▶ Directions:
Return all lines below containing the word "will".

-- Dataset entries follows --

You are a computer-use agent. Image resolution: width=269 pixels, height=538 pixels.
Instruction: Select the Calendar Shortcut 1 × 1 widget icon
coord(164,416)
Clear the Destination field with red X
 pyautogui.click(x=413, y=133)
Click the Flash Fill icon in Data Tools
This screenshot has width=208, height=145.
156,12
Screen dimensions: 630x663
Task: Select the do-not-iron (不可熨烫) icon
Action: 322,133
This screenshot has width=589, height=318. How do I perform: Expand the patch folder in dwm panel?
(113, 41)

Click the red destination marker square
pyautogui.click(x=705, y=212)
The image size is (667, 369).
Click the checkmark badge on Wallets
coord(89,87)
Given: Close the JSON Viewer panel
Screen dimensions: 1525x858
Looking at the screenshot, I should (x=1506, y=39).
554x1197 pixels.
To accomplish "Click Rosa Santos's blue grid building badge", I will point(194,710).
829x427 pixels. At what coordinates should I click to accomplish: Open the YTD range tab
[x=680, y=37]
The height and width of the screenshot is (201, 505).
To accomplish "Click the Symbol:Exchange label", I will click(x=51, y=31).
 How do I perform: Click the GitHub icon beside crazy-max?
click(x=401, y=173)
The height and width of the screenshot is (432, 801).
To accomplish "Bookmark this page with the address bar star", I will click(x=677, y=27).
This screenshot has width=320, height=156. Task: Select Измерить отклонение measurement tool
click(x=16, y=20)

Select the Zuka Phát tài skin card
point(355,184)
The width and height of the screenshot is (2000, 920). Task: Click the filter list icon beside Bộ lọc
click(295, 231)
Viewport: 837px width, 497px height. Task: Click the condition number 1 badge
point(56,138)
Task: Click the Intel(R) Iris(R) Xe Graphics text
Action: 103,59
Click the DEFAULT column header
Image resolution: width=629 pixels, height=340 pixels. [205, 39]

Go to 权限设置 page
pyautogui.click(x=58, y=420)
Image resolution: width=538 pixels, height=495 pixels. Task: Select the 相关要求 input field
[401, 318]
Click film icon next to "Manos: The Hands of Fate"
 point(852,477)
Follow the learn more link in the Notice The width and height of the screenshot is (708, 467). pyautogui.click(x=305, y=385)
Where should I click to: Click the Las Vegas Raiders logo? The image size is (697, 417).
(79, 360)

-- Dataset entries concluded --

▶ Response to the exercise:
To accomplish "Click Rosa Santos's blue grid building badge", I will point(194,710).
To accomplish "Click the Symbol:Exchange label", I will click(x=51, y=31).
To accomplish "Bookmark this page with the address bar star", I will click(x=677, y=27).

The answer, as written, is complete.